The latest findings made by NASA’s Cassini probe might change the way scientists see Solar System’s Saturn. Cassini completed two dives in the unexplored area between the Saturn’s rings, and scientists were shocked to see there is nothing there, not even space dust.

Scientists revealed that apparently there is no matter between the famous rings of Saturn. Rings are made up of ice and space debris that are always moving in a quick way. These findings are based on data Cassini collected during its first dive through the region on April 26.

Cassini, Saturn
Cassini has not even found dust between Saturn’s rings. Image credit: NASA.

“The region between the rings and Saturn is ‘the big empty,’ apparently,” said Cassini Project Manager Earl Maize of NASA’s Jet Propulsion Laboratory in Pasadena, California. “Cassini will stay the course, while the scientists work on the mystery of why the dust level is much lower than expected.”

A 20-year joint mission ends with an astonishing discovery

The Cassini project was launched in 1997 as a joint mission between NASA, the Italian Space Agency, and the European Space Agency. It got to Saturn -the second largest planet in the Solar System- in 2004. It will complete 22 dives between the rings and the planet before making its final travel into the planet this September when the 20-year mission is set to end.

However, the new data collected by Cassini have puzzled scientists. They discovered that there is absolutely nothing in the area between the Saturn’s rings. Scientists had expected to find at least some small amounts of dust or another type of matter there between the gaps.

Saturn
A false-color view of Saturn’s clouds. Image credit: NASA

Had the environment been dustier in the gaps, the spacecraft’s saucer-shaped primary antenna would have been needed as a shield in future dives. However, since that is not the case, there is no need for Plan B to continue the investigations.

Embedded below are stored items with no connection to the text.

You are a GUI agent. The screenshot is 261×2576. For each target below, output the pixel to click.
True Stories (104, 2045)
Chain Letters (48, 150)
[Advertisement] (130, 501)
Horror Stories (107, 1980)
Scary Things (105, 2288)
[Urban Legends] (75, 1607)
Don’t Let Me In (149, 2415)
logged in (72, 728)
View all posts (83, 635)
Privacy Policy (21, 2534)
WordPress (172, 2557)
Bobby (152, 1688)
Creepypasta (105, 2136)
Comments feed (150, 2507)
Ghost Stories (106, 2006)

Thanks to images from Cassini, scientists estimated that there would not be large particles in the 1,200-mile-wide (2,000-kilometer-wide) region between Saturn and its rings that could pose a threat to the spacecraft and the mission. However, since no spacecraft has ever been there before, engineers made an antenna that would protect the Cassini probe from oncoming ring particles.

The lack of matter is disorienting for scientists

When they converted the RPWS data in an audible format, researchers expected to hear the dust particles hitting the instrument’s antennas. However, those expected pops and crack sounds never came on the Cassini’s data evaluated on April 26.

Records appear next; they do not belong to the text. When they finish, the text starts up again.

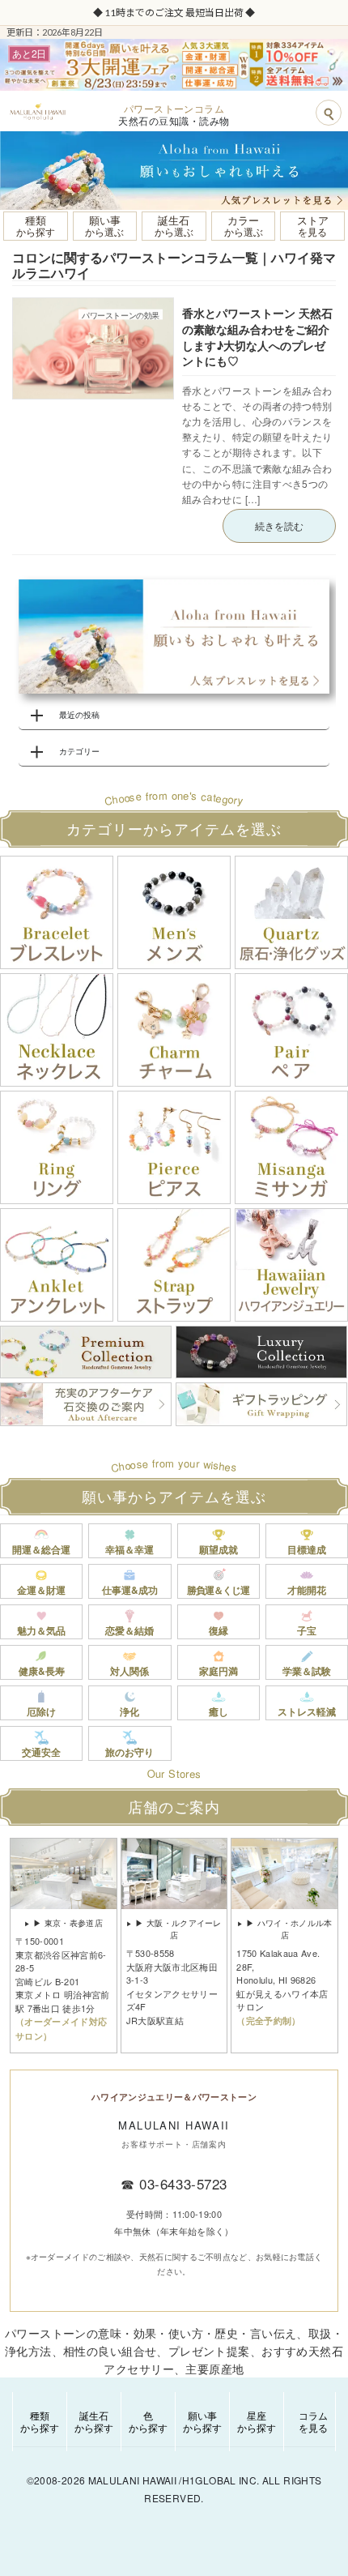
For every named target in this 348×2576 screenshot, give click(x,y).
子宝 (306, 1630)
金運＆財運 (41, 1590)
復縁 (218, 1630)
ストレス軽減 (307, 1711)
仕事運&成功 (130, 1590)
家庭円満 (218, 1671)
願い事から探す (202, 2420)
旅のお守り (129, 1752)
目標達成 (306, 1549)
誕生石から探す (93, 2420)
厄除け (41, 1711)
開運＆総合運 (41, 1549)
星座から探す (256, 2420)
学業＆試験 (306, 1671)
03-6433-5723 (183, 2183)
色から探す (148, 2420)
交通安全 (41, 1752)
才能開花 (306, 1590)
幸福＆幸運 (129, 1549)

“It was a bit disorienting — we weren’t hearing what we expected to hear,” said William Kurth, RPWS team lead at the University of Iowa, Iowa City. “I’ve listened to our data from the first dive several times and I can probably count on my hands the number of dust particle impacts I hear.”

According to the team of analysts, the particles with which Cassini made some few encounters as it crossed the gap are not larger than those particles in smoke, about 1 micron.

The next dive for Cassini was on May 2 at 12:38 p.m. During this opportunity Cassini rotated faster than scientists have ever allowed it. They did this to calibrate the magnetometer.

Life in Saturn could be confirmed thanks to Cassini

The Cassini spacecraft went into the Enceladus’s ice-covered ocean. Enceladus is Saturn’s sixth largest moon. It is about 303 miles wide. It is almost entirely frozen, and it is 800 million miles away from Earth. Thanks to the data, scientists noticed the presence of hydrogen gas there. They said that this gas could only come from the hydrothermal reactions between sweltering rocks and water in the ocean that is beneath the ice. Scientists say, due to the characteristics of this oceans, that some delicate species might live there in deep waters.

This could lead to think that Saturn is not as evolved as Earth since its Enceladus’ Ocean might hold now the similar single-celled organisms that began life on Earth. They haven’t confirmed life in Saturn; however, the conditions would allow this type of life.

enceladus
A shot of Saturn’s moon Enceladus. Image credit: NASA.

These type of organisms are still found in the depths of Earth’s oceans. They use hydrogen and CO2 to survive through a process called “methanogenesis.” At least on Earth, life can only be possible if there is water, carbon, hydrogen, oxygen, sulfur, nitrogen and phosphorus.

The only thing left to be found in Saturn is sulfur and phosphorus. Nonetheless, scientists have good vibes about this, since the rocky cores of Saturn’s moons seem to be similar to the meteorites where these two elements are found. The data collected in Enceladus is the first evidence of a food source from another place in the space.

“What is intriguing about the data at Enceladus, with the hydrogen detection, is that we are now able to determine how much energy would be available from the methanogenesis reaction at Enceladus,” said Chris Glein, Cassini INMS team associate at SwRI during the press conference. “We have made the first calorie count in an alien ocean.”